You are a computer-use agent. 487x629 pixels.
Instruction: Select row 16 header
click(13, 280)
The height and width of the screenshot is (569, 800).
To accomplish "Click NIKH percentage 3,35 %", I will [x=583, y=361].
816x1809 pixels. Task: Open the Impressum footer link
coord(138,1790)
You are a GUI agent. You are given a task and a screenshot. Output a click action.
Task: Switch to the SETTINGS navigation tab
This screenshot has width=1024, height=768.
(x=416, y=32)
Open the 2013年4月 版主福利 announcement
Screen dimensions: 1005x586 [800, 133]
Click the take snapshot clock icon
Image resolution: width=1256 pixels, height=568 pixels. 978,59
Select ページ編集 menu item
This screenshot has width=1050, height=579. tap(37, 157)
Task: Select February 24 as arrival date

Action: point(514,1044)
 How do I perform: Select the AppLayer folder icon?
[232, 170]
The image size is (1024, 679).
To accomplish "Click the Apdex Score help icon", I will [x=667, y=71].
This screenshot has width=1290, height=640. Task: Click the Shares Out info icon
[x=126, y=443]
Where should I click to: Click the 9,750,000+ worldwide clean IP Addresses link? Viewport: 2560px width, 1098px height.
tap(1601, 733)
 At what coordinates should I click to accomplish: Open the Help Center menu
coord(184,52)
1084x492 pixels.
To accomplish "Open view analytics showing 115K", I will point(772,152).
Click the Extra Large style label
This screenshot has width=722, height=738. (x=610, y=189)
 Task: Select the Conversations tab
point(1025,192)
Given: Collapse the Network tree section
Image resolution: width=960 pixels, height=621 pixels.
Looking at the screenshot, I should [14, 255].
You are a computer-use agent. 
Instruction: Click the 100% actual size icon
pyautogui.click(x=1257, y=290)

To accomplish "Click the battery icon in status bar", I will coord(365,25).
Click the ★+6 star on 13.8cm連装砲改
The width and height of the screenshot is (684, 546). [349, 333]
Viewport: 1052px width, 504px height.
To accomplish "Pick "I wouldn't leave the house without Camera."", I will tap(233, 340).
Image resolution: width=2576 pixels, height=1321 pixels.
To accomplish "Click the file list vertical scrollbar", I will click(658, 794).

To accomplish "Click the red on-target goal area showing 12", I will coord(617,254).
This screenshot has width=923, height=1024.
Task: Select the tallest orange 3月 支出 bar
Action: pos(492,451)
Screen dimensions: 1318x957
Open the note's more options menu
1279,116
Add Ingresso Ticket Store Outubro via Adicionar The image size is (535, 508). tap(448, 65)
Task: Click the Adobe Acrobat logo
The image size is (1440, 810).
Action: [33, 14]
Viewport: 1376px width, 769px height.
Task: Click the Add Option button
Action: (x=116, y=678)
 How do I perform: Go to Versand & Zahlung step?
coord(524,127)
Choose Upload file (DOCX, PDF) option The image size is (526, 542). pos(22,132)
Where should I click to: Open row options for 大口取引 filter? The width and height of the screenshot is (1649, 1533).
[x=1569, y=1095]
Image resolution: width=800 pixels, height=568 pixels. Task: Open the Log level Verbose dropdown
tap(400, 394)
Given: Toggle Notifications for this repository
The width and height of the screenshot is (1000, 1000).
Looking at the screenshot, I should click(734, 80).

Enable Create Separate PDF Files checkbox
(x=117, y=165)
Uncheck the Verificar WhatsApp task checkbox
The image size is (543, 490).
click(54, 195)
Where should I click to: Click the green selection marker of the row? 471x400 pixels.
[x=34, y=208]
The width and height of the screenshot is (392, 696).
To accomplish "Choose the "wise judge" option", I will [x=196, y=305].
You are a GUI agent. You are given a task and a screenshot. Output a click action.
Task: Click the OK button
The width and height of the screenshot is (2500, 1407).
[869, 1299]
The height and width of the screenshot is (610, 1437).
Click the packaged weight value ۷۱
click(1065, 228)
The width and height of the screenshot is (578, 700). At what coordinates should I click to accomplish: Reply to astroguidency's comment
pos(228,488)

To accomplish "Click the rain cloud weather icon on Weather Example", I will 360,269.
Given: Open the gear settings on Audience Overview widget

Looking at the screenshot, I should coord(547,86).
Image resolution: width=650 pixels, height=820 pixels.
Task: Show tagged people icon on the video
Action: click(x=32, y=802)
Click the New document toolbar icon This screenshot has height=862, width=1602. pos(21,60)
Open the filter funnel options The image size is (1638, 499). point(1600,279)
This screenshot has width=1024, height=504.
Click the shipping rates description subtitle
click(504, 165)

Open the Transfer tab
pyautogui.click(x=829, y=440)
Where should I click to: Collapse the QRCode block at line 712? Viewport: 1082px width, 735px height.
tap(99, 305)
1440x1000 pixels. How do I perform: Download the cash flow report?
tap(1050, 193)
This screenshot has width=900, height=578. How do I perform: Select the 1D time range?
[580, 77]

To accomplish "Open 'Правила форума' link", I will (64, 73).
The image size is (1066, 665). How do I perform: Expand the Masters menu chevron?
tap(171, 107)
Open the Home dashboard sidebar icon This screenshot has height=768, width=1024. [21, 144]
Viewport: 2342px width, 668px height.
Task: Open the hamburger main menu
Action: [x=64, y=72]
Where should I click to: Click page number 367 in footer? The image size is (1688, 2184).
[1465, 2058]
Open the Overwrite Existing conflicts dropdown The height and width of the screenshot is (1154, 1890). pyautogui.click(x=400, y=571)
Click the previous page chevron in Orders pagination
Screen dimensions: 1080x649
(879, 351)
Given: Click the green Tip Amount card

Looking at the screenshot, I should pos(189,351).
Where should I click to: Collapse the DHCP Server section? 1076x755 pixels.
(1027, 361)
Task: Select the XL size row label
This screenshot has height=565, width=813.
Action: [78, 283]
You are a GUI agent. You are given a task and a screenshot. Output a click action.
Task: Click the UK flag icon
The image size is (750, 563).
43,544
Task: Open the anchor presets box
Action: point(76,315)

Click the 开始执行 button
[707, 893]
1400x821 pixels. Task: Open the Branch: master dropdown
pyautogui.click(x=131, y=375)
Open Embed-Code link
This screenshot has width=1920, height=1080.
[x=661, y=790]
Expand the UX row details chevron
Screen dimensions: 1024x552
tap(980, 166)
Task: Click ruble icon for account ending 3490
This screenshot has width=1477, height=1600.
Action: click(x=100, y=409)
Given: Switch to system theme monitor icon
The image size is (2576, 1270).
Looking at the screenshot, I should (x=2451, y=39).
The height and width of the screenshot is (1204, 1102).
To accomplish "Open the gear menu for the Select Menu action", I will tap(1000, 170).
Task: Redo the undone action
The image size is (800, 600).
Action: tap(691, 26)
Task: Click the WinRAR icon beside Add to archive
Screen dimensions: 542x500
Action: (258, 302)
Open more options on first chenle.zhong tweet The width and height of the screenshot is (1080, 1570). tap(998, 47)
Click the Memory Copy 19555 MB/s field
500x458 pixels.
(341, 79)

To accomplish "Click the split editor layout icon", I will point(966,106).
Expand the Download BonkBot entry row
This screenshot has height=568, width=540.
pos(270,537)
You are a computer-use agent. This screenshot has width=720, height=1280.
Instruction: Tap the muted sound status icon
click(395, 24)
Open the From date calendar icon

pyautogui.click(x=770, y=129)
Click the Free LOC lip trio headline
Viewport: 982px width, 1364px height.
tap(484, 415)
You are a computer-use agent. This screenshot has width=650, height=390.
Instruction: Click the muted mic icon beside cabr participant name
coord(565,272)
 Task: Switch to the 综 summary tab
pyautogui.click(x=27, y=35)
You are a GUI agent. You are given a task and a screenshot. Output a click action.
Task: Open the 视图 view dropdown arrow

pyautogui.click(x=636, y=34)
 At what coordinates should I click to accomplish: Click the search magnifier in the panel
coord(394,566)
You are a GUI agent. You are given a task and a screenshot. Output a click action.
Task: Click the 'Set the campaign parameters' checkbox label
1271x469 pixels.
========================================
#### Problem statement
Extract the records from the line with "816x1809 pixels. Task: Open" to the line with "will tap(233, 340).", both lines included, and copy them out word for word.

#### Correct response
816x1809 pixels. Task: Open the Impressum footer link
coord(138,1790)
You are a GUI agent. You are given a task and a screenshot. Output a click action.
Task: Switch to the SETTINGS navigation tab
This screenshot has width=1024, height=768.
(x=416, y=32)
Open the 2013年4月 版主福利 announcement
Screen dimensions: 1005x586 [800, 133]
Click the take snapshot clock icon
Image resolution: width=1256 pixels, height=568 pixels. 978,59
Select ページ編集 menu item
This screenshot has width=1050, height=579. tap(37, 157)
Task: Select February 24 as arrival date

Action: point(514,1044)
 How do I perform: Select the AppLayer folder icon?
[232, 170]
The image size is (1024, 679).
To accomplish "Click the Apdex Score help icon", I will [x=667, y=71].
This screenshot has width=1290, height=640. Task: Click the Shares Out info icon
[x=126, y=443]
Where should I click to: Click the 9,750,000+ worldwide clean IP Addresses link? Viewport: 2560px width, 1098px height.
tap(1601, 733)
 At what coordinates should I click to accomplish: Open the Help Center menu
coord(184,52)
1084x492 pixels.
To accomplish "Open view analytics showing 115K", I will point(772,152).
Click the Extra Large style label
This screenshot has width=722, height=738. (x=610, y=189)
 Task: Select the Conversations tab
point(1025,192)
Given: Collapse the Network tree section
Image resolution: width=960 pixels, height=621 pixels.
Looking at the screenshot, I should [14, 255].
You are a computer-use agent. 
Instruction: Click the 100% actual size icon
pyautogui.click(x=1257, y=290)

To accomplish "Click the battery icon in status bar", I will coord(365,25).
Click the ★+6 star on 13.8cm連装砲改
The width and height of the screenshot is (684, 546). [349, 333]
Viewport: 1052px width, 504px height.
To accomplish "Pick "I wouldn't leave the house without Camera."", I will tap(233, 340).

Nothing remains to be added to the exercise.